Driving home from the office on Tuesday evening, I was surprise to notice that I was in what amounted to a traffic jam — well, for East Hampton Village, at least. Cars were backed up at the Newtown Lane light and jockeying to merge left to get onto North Main Street. A truck had earlier run into the Accabonac Road underpass and become stuck, adding to the confusion.
There’s a renewed rumble outside the Star office windows on Main Street as Memorial Day weekend gets closer. There are more cars on the roads, more people, longer lines at the lumberyard and at Bucket’s when I go to get a sandwich.
A year or so back, when things were at their worst, economically, the lunch line would have been served and out the door by 10 minutes after noon. This spring, there are customers ahead of me when I get to the deli as late as 1 p.m. Does the sandwich line mean the difficult tide has turned? I hope so.

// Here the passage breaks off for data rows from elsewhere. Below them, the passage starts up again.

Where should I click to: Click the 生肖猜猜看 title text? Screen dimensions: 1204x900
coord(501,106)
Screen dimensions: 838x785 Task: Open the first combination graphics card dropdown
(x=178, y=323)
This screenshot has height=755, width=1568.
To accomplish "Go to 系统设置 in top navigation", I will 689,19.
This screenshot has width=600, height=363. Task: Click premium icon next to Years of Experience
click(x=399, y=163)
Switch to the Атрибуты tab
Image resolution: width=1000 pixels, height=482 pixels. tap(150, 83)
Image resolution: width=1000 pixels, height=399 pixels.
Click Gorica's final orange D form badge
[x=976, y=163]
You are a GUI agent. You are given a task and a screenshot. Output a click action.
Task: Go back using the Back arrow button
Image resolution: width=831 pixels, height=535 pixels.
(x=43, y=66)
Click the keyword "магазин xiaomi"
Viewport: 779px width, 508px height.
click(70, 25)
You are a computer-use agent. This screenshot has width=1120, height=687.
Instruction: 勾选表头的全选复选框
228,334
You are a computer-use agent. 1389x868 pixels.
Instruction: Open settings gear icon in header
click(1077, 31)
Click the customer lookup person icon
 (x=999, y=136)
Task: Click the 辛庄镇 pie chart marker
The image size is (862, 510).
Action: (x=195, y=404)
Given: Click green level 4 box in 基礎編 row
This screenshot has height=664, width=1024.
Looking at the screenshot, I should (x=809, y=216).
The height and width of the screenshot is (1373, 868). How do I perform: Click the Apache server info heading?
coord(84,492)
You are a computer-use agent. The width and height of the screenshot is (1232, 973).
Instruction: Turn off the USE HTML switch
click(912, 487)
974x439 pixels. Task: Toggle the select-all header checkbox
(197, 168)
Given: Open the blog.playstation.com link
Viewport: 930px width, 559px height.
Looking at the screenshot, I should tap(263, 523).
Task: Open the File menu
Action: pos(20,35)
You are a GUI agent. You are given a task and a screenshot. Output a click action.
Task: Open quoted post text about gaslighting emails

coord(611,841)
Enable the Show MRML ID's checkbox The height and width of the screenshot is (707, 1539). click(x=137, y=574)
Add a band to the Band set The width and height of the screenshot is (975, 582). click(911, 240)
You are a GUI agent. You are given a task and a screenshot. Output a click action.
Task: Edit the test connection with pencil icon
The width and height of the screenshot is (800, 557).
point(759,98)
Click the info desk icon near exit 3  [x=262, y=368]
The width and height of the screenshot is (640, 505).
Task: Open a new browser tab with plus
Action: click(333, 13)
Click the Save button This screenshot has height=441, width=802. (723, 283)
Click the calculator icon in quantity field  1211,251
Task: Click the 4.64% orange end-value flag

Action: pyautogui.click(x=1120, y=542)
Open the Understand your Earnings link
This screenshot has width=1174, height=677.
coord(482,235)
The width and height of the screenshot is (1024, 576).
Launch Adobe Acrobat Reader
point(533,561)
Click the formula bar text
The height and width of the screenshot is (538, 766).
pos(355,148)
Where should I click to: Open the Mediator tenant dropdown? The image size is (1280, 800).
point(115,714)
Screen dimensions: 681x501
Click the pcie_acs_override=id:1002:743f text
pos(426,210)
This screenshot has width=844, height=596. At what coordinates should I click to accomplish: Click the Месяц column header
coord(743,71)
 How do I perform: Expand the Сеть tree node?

Those of us who live here year round experience a mild sense of surprise every year at this time, tinged, we have to admit if we’re honest, with just the littlest twinge of resentment. While they were away, we kept everything running, and here they arrive as if they owned the place! The faces on the lunch line are unfamiliar. The cars lined up to turn at Egypt Lane are different.
It is funny that in a semi-suburb such as this, we know one another as much by what we drive as anything else. Subconsciously, we catalog the familiar among our social surroundings, recognizing people according to which 2,000-pound assemblage of metal and plastic they are in.
That white van, the one with the guy yakking on a cellphone? The one with the city-style padlock on the back? No, I definitely have not seen you before, nor most of the other vehicles in this traffic jam.
And so I went east on Pantigo Road, feeling a bit like a visitor my self.